ASSIGNED TASK = Print nothing but the lines below starting at the line that holds "Task: Show the 16 Closed issues" and ending at the line that holds "You are a computer-use agent. The", including both, each exactly as written.

SUPPLIED ENTRIES =
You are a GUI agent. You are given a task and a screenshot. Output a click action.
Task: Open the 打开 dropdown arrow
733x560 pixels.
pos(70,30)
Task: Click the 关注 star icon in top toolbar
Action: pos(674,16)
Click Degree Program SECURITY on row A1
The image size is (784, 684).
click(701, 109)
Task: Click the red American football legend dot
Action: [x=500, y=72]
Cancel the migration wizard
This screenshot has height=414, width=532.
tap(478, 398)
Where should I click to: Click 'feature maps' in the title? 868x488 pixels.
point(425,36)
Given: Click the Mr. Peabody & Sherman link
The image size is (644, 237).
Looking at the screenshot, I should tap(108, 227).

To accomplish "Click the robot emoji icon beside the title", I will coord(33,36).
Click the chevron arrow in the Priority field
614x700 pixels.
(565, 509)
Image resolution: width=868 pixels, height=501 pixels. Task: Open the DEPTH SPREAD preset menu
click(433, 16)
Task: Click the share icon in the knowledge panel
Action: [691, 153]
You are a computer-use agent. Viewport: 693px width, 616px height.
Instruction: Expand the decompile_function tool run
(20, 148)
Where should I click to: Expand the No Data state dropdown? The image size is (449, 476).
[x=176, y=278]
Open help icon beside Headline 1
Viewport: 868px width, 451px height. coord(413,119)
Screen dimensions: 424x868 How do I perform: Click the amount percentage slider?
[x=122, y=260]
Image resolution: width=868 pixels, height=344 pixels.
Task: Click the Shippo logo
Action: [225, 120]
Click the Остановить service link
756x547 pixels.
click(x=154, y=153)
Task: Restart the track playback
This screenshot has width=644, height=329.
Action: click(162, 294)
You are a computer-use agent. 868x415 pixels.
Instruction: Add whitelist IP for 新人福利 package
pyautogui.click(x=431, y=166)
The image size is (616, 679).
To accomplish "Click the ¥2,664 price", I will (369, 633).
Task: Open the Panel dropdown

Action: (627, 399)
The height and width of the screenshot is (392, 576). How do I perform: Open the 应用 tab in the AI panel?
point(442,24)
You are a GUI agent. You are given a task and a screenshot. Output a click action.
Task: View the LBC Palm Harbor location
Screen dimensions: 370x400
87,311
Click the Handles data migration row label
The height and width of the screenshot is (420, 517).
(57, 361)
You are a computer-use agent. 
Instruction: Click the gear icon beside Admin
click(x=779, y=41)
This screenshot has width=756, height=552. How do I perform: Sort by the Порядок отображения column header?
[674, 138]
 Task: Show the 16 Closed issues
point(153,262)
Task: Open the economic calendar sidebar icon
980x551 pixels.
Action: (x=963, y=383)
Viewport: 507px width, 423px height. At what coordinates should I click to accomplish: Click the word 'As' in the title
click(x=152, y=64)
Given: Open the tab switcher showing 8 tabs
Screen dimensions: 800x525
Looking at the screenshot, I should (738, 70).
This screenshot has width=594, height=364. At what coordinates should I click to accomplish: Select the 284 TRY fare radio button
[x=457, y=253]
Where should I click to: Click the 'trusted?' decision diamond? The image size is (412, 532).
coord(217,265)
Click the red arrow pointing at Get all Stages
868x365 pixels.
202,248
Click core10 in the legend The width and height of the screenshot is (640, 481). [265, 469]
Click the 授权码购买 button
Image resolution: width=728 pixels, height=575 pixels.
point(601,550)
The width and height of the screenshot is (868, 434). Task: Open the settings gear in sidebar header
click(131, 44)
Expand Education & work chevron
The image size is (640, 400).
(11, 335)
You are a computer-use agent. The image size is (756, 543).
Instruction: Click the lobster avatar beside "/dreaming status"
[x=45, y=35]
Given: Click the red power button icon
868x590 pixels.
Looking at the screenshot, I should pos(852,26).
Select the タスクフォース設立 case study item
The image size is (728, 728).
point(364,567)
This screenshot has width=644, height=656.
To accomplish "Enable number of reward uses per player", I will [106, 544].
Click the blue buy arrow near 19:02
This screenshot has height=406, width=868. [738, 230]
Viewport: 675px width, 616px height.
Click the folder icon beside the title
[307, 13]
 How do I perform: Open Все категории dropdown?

WRITTEN RESPONSE =
 Task: Show the 16 Closed issues
point(153,262)
Task: Open the economic calendar sidebar icon
980x551 pixels.
Action: (x=963, y=383)
Viewport: 507px width, 423px height. At what coordinates should I click to accomplish: Click the word 'As' in the title
click(x=152, y=64)
Given: Open the tab switcher showing 8 tabs
Screen dimensions: 800x525
Looking at the screenshot, I should (738, 70).
This screenshot has width=594, height=364. At what coordinates should I click to accomplish: Select the 284 TRY fare radio button
[x=457, y=253]
Where should I click to: Click the 'trusted?' decision diamond? The image size is (412, 532).
coord(217,265)
Click the red arrow pointing at Get all Stages
868x365 pixels.
202,248
Click core10 in the legend The width and height of the screenshot is (640, 481). [265, 469]
Click the 授权码购买 button
Image resolution: width=728 pixels, height=575 pixels.
point(601,550)
The width and height of the screenshot is (868, 434). Task: Open the settings gear in sidebar header
click(131, 44)
Expand Education & work chevron
The image size is (640, 400).
(11, 335)
You are a computer-use agent. The image size is (756, 543).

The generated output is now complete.